(Extracted data)
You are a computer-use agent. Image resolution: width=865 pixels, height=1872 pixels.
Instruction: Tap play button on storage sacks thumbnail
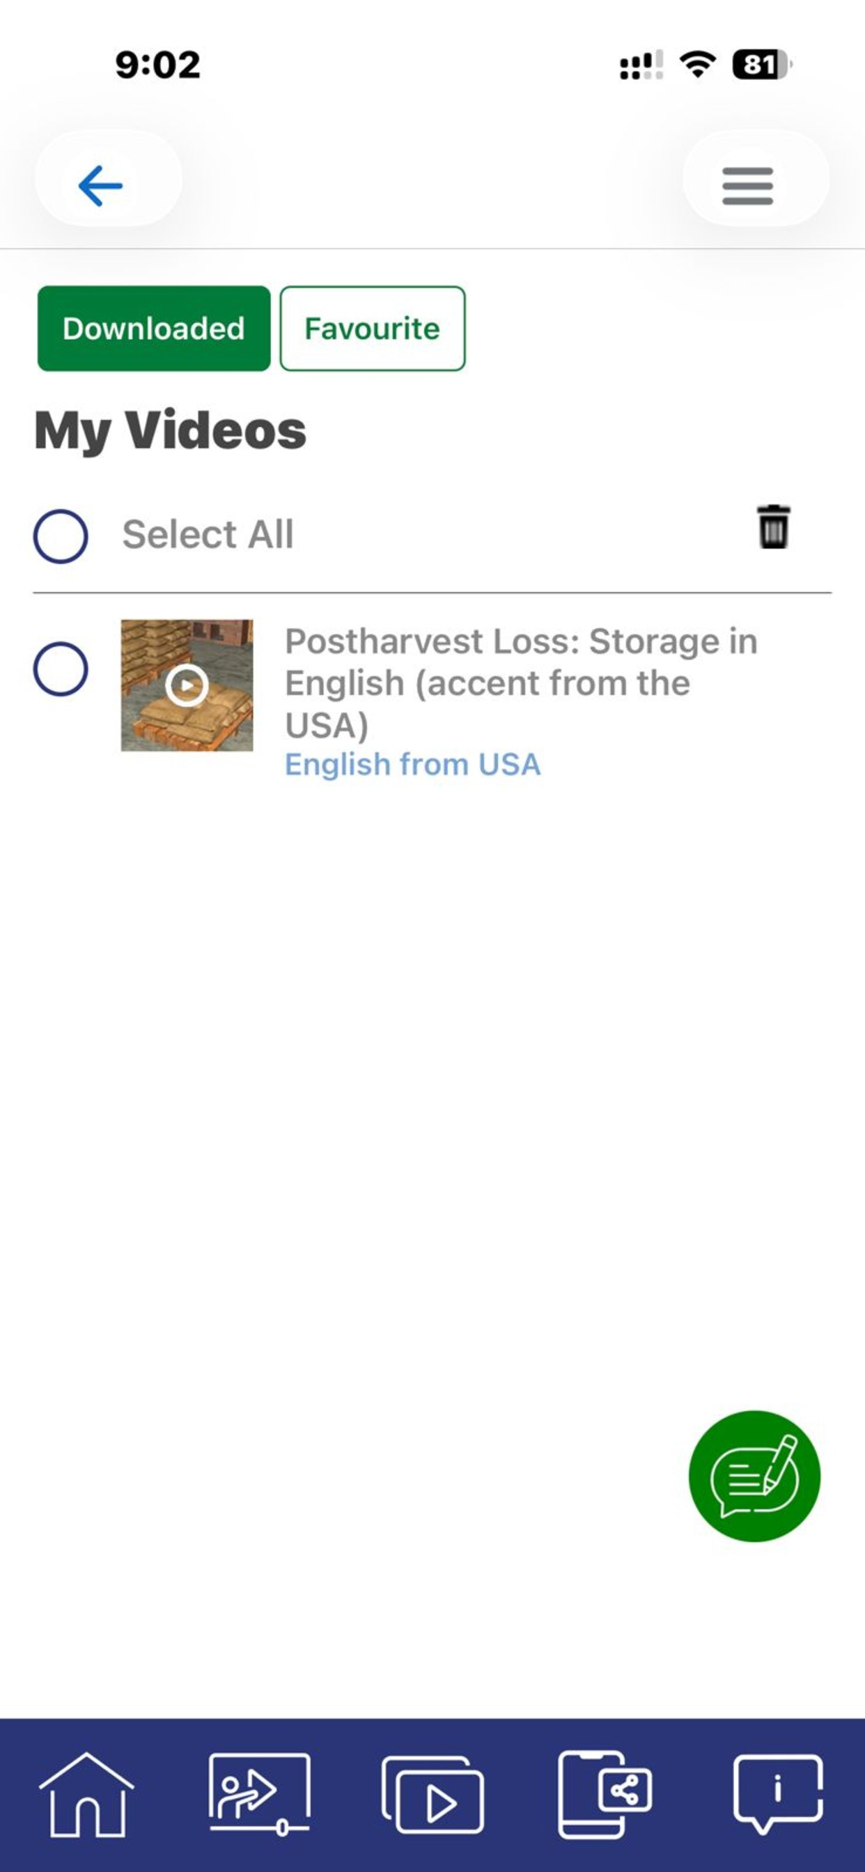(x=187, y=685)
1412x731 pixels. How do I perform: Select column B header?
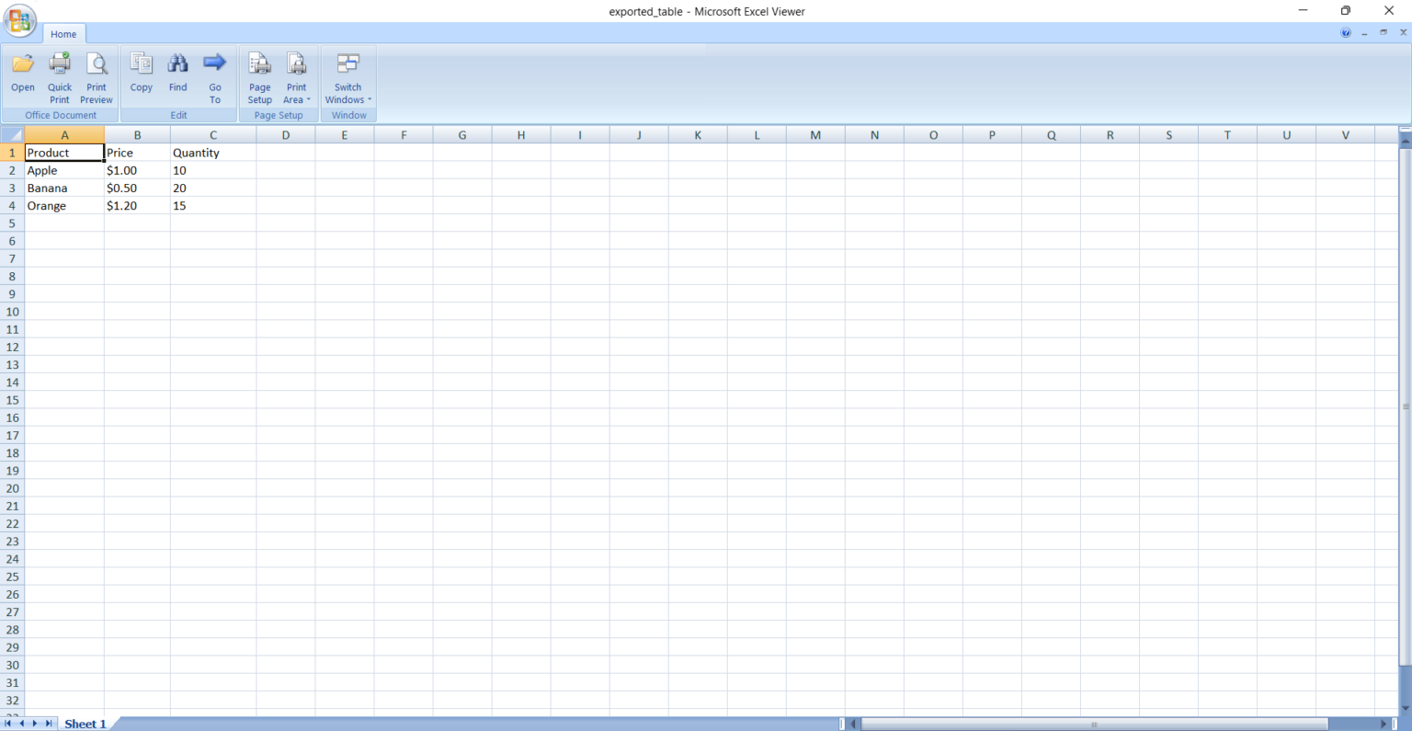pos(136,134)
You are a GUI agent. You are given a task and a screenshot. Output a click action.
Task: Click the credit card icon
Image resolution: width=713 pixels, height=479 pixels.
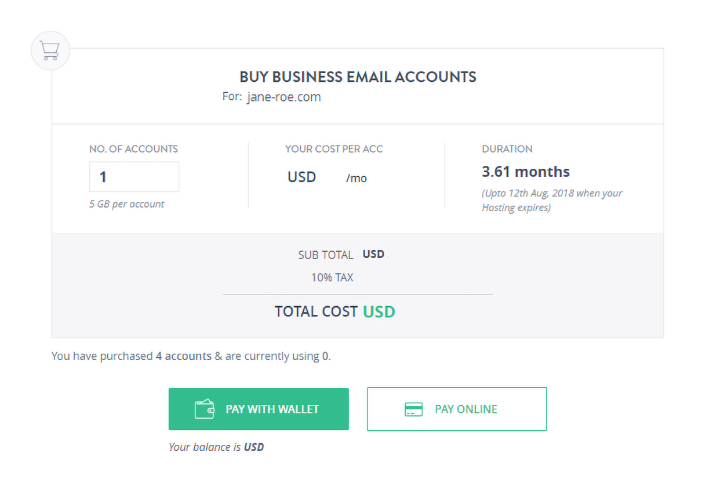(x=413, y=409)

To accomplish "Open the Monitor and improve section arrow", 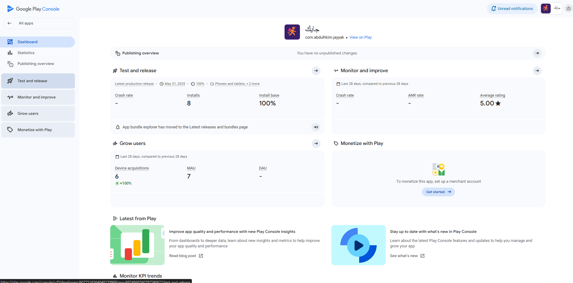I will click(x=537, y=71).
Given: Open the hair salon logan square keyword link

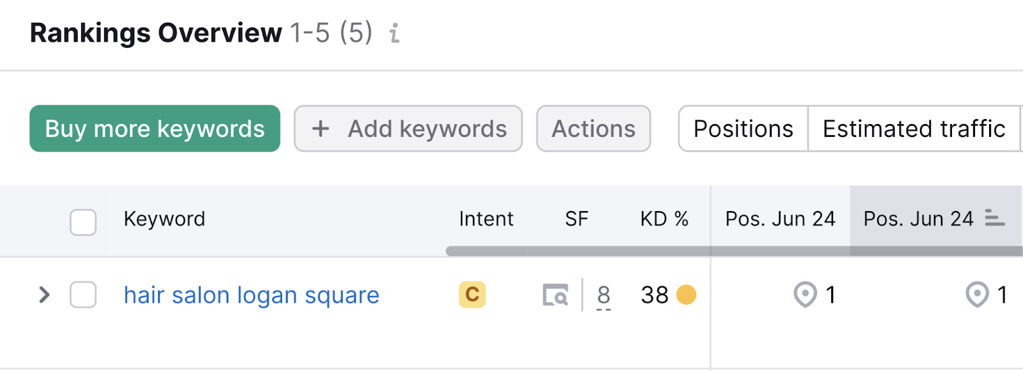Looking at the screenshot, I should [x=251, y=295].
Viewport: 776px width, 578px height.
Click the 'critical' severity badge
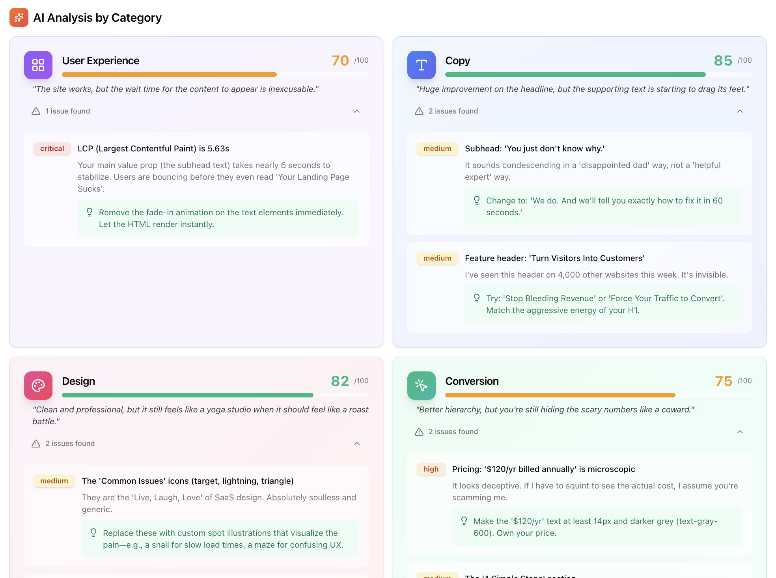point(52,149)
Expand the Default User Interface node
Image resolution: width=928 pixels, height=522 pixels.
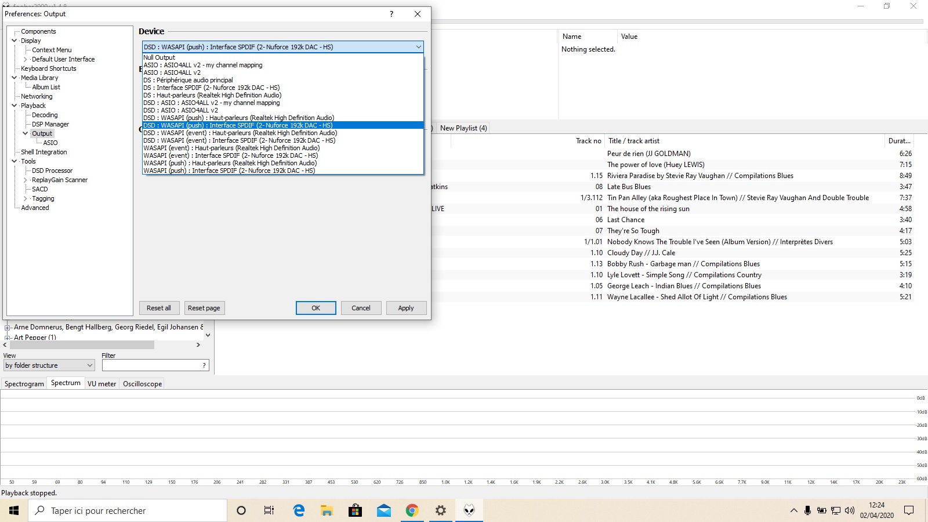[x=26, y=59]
(End Extracted data)
* Exercise
The reply should hold the lines from the top of the records through the line containing "Task: Click the credit card icon", reproduced exactly, and no pictures.

* Written solution
You are a computer-use agent. Image resolution: width=865 pixels, height=1872 pixels.
Instruction: Tap play button on storage sacks thumbnail
(x=187, y=685)
1412x731 pixels. How do I perform: Select column B header?
pos(136,134)
You are a GUI agent. You are given a task and a screenshot. Output a click action.
Task: Click the credit card icon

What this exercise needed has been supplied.